A mochila pesa mesmo, e algumas rasteiras deixaram marcas nas pequenas livrarias e papelarias: escola vendendo livro e itens de papelaria direto para o aluno, editora vendendo direto para o leitor e oferecendo margens maiores para os grandes players, que adotaram uma política agressiva de desconto que os pequenos concorrentes não puderam acompanhar.

Apesar disso, livrarias como a do Espaço (Itaú de Cinema; 1993), com obras gerais e sobre cinema, a Companhia Ilimitada (1997), na zona norte, e a NoveSete (2007), na Vila Mariana, ambas especializadas em literatura infantil e juvenil, estão aí, tocando o barco, com seus altos e baixos e a mesma crença desde o início: que uma livraria se faz com um acervo de qualidade. A do Espaço, conta Ronaldo Rangel, tem visto suas vendas melhorarem de um ano para cá. Malu e Douglas Souto, da Companhia Ilimitada, já não pensam mais em fechar. E Gislene Gambini, da NoveSete, segue com seus eventos, apesar da falta de apoio das editoras, e acreditando que as livrarias independentes deveriam estar mais próximas e pensar em formar coletivos como já ocorre com algumas editoras.

Há outras livrarias de bairro tradicionais que estão conseguindo sobreviver e novos modelos que estão se destacando. E há uma nova esperança para as livrarias papelarias, como a Segurança (1974), de Perdizes, que, sem os didáticos, saíram do jogo. Esta semana será apresentado um modelo conceito na Feira Escolar. Tudo isso sem perder de vista o encontro do leitor com o livro e seu encantamento.

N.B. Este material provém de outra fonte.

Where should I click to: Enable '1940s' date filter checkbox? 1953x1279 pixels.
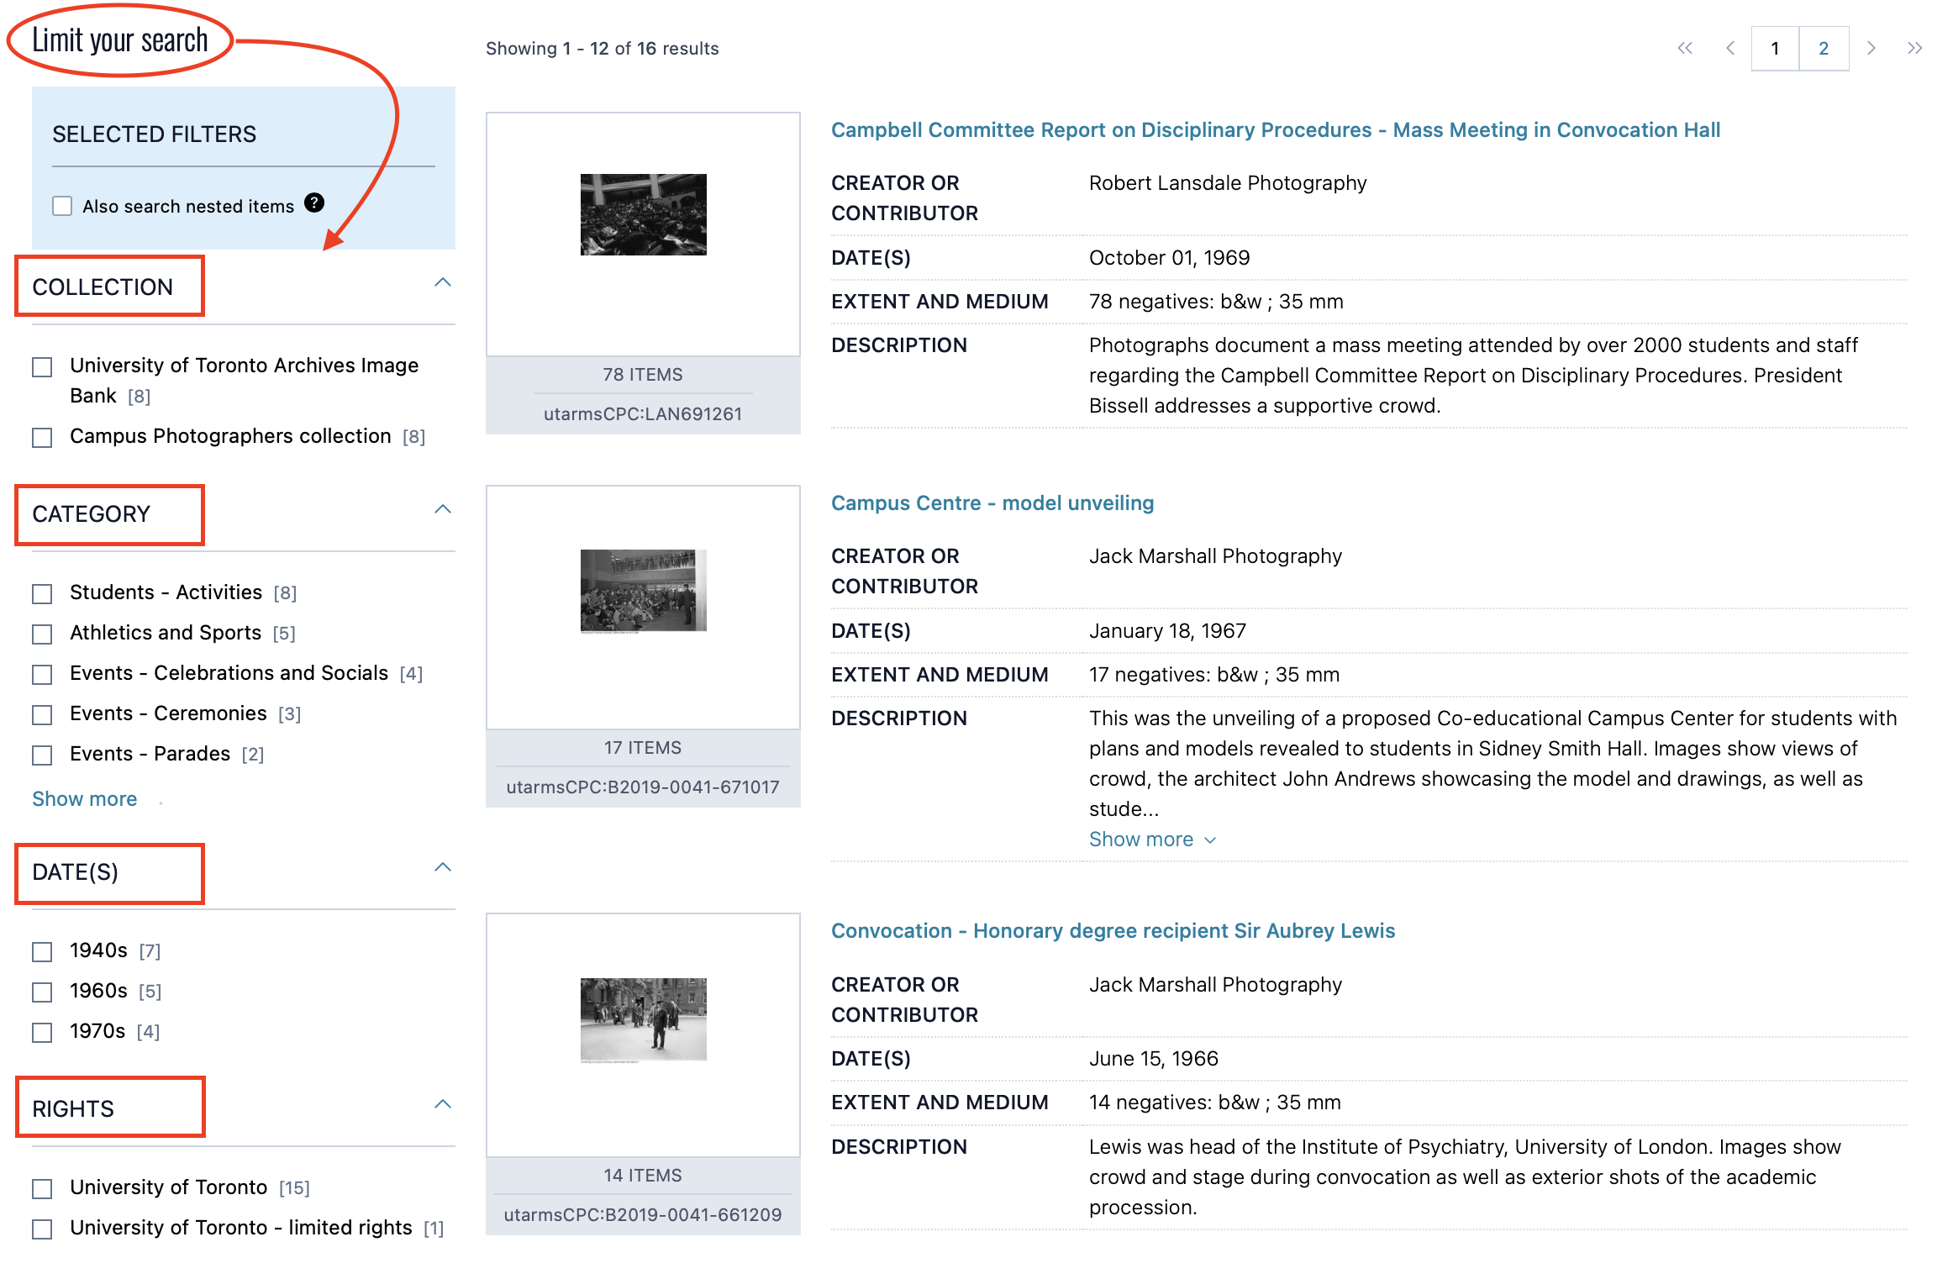(43, 950)
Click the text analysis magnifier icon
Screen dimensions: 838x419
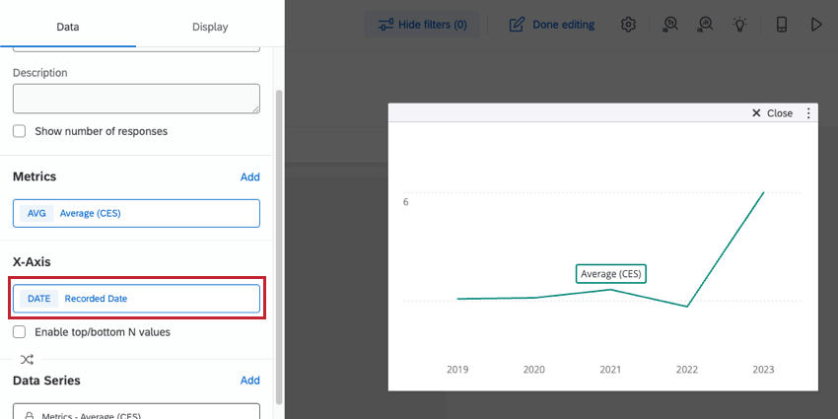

É o que Luciana Oliveira tem tentado fazer com as filhas. Cliente da Companhia Ilimitada há 9 anos, ela apresenta a livraria agora para a Anabela, de 3. “A livraria tem vida, nos dá um novo repertório. Prefiro comprar aqui do que na internet para fomentar o comércio do bairro”, diz.

As informações são do jornal O Estado de S. Paulo.